:: Document ::

If this is about just looking for sensitive strings in the compiled binary
then they could be stored obfuscted or maybe even as a simple array of
bytes.

2015年3月4日水曜日、Tom Chiverton<[email protected]>さんは書きました:

> It sounds like they used a combination of decompiling and static code
> analysis ? Or maybe as simple as 'strings' on the file.
> This is nothing special to AIR (or .swf) applications, and it's a huge
> topic.
>
> If you have sensitive data (like passwords) the general advice is
>
> * don't use the same password for every install
> For instance, generate a new password when the application registers
> * don't store the password in the app
> Have the app ask the server for the password when it starts up
>
> In your case, you are unzipping a password protected ZIP ? So you are
> making a server request anyway.
> I assume you are protecting against someone capturing the request and
> obtaining their own copy of your files ?

:::

**Your instructions**.
Please answer from the email about hiding passwords in an app: per the general advice, when should the app ask the server for the password?

:: Given data ::

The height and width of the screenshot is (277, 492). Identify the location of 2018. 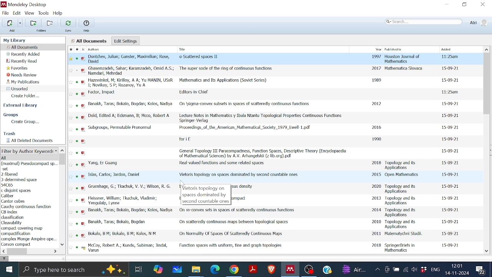
(375, 163).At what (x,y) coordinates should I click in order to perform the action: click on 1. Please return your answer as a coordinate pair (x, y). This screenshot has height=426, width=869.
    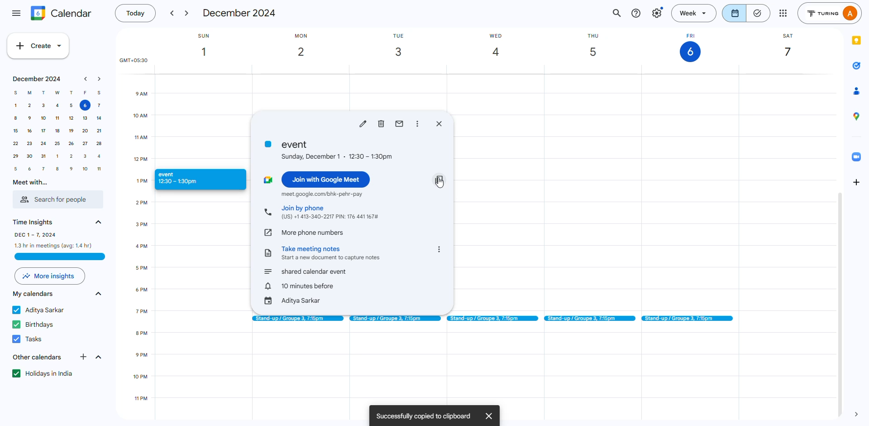
    Looking at the image, I should click on (16, 106).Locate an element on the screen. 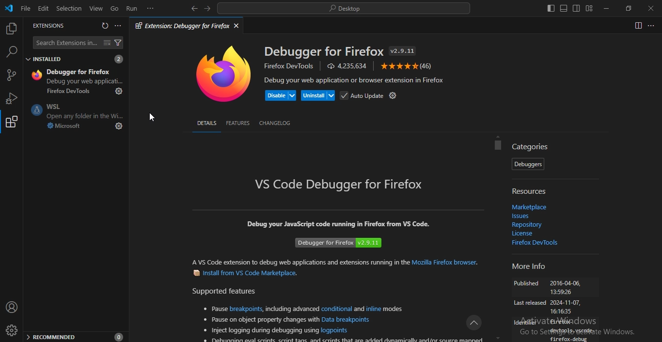  modes is located at coordinates (394, 309). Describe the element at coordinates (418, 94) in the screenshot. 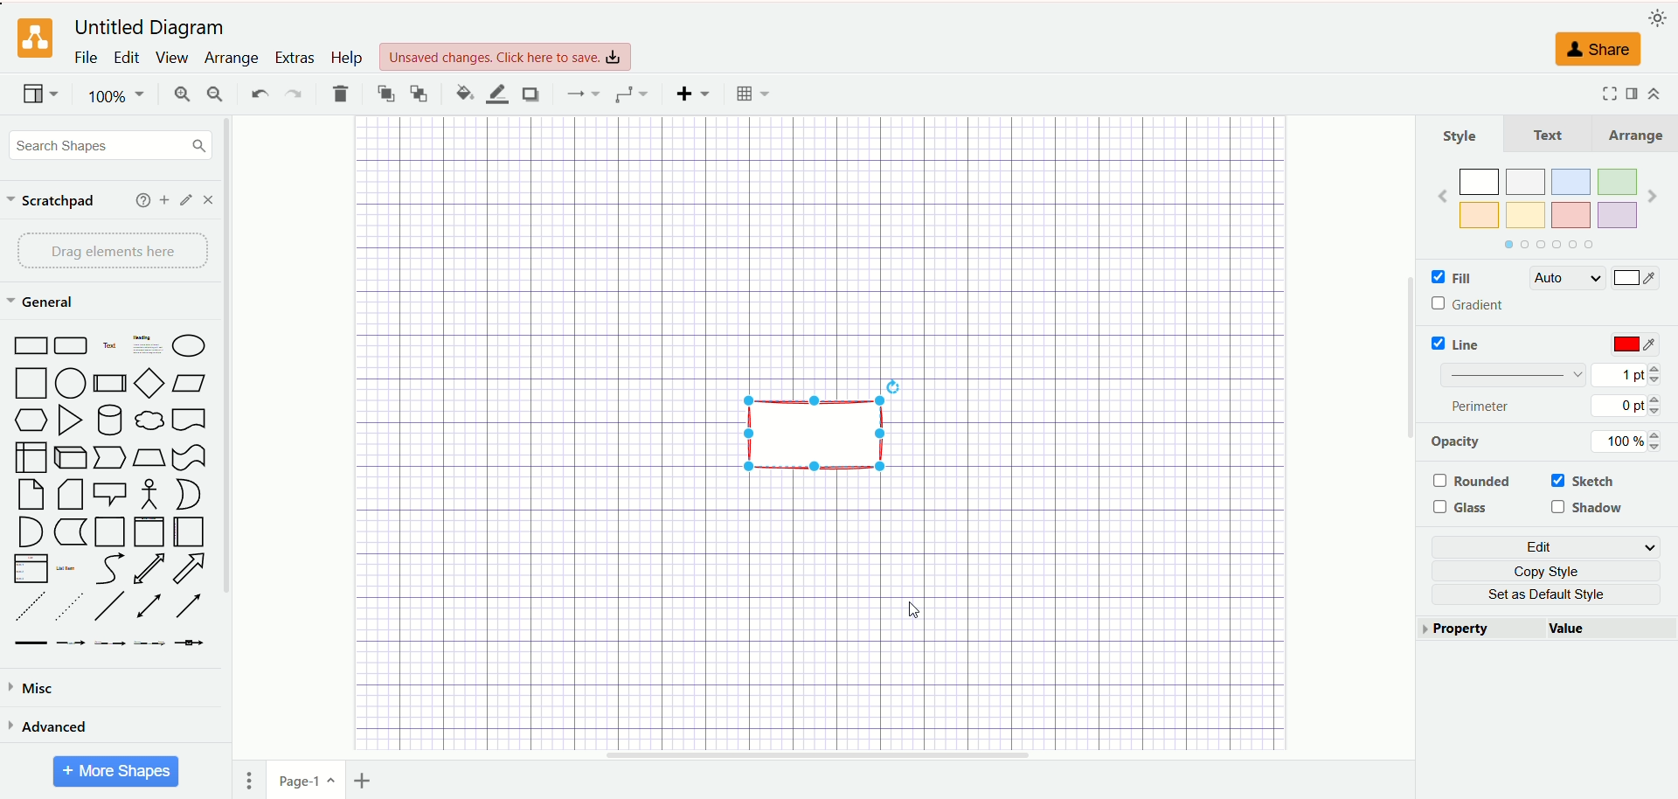

I see `to back` at that location.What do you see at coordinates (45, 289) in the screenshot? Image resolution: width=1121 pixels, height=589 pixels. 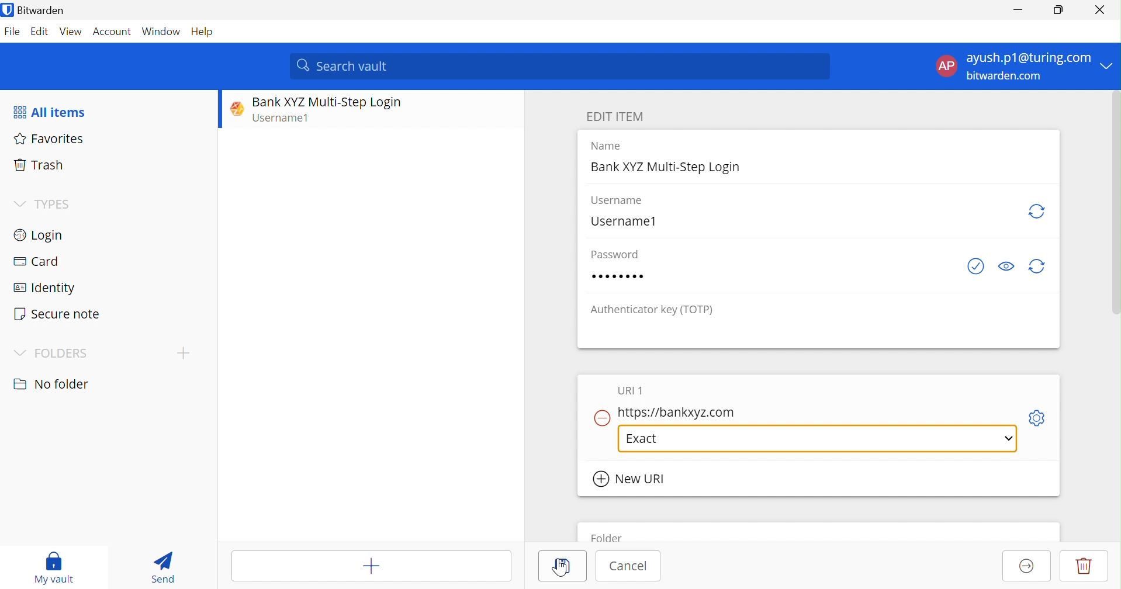 I see `Identity` at bounding box center [45, 289].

:::

**Exercise solution**.
When it starts up.